Hudson River Park
I have a new schedule of cooler fall walks: Inwood Hill Park, Staten Island, Hudson River park and Green-Wood. It's an amazingly green city, if you know where to look.
These urban-green walks are as much about discovering new qualities in overlooked plants, as they are about recognizing the botanical city that hides in plain site, and finding nature under our noses. While we walk we talk about indigenous and invasive plants, what to forage when, how to adapt familiar recipes to new ingredients, and about the non-edible flora whose presence in the city makes this a bearable place to be for those who love the outdoors.
Inwood Hill Park
7 September 2014, 12pm - 3pm
Still one of my favourite spots in the city, with its suprisingly deserted and quiet woodland valley, with contrasting hilly aspects that give way to the Hudson River and Spuyten Duyvil.
Indigenous spicebush abounds here and if we have our eyes open we may spot some delectable edible mushrooms. I am not a mycologist, and I focus on a substantial handful of edibles that I know well. But it's always fun to find new fungi, to photograph, spore print and identify. Spot catbrier to revisit in the springtime for its tender shoots, and see wild blueberries growing in Manhattan's northernmost park.
Inwood Hill Park
We meet at the entrance to Inwood Hill Park at Seaman Avenue and Isham. The nearest subway is the A at 207th Street, two blocks away. Additional details mailed upon sign up.
Brooklyn Bridge Park, Piers 1 - 6
20 September 2014, 2pm - 4pm
Over the last six years the former wharfs of the formerly shut-off East River waterway have been transformed into an accessible edible indigenous plant playground. Bayberry, sassafras, elderberry, bee balm, sumac, beach plums, pickerel weed, cattails...the list is long.
We don't collect plants in such a high profile and carefully designed setting, but I find this lovely series of waterside parks is an ideal outdoor classroom. Walking ten steps reveals a new plant whose edible qualities are under-explored or simply unknown to most cooks and eaters. We learn to ID, scratch and sniff, and talk about eating possibilities.

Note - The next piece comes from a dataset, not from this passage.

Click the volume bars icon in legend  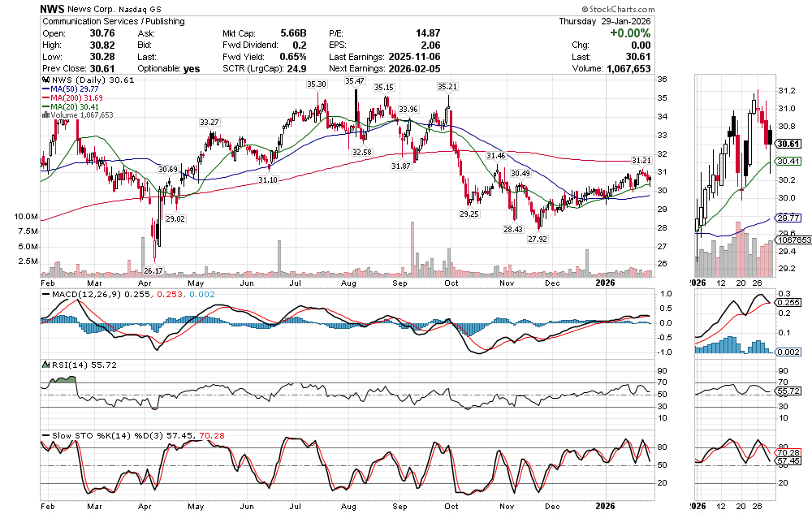45,115
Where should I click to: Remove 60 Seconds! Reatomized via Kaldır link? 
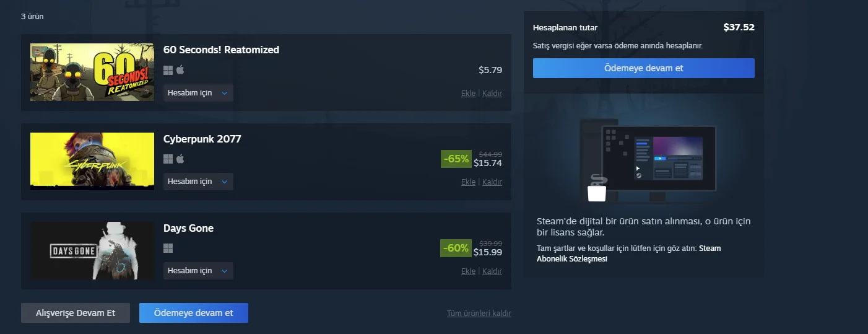coord(492,94)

We meet at 2pm at Pier 1, at the entrance to the (hidden) wine bar and cafe near the pond (straight in line with Doughty Street), off Furman Street - see map link: look for red markers.
The closest subways are the 2/3 at Clark Street, from where it is a 10 minute walk downhill to the park, or the F to York Street.
The walk will end at the foot of Atlantic Avenue. There is plenty of good shopping upstream, and at Sahadi's you can purchase foraging-related items for the kitchen, such as powdered sumac, and mahlab (wild cherry kernels)...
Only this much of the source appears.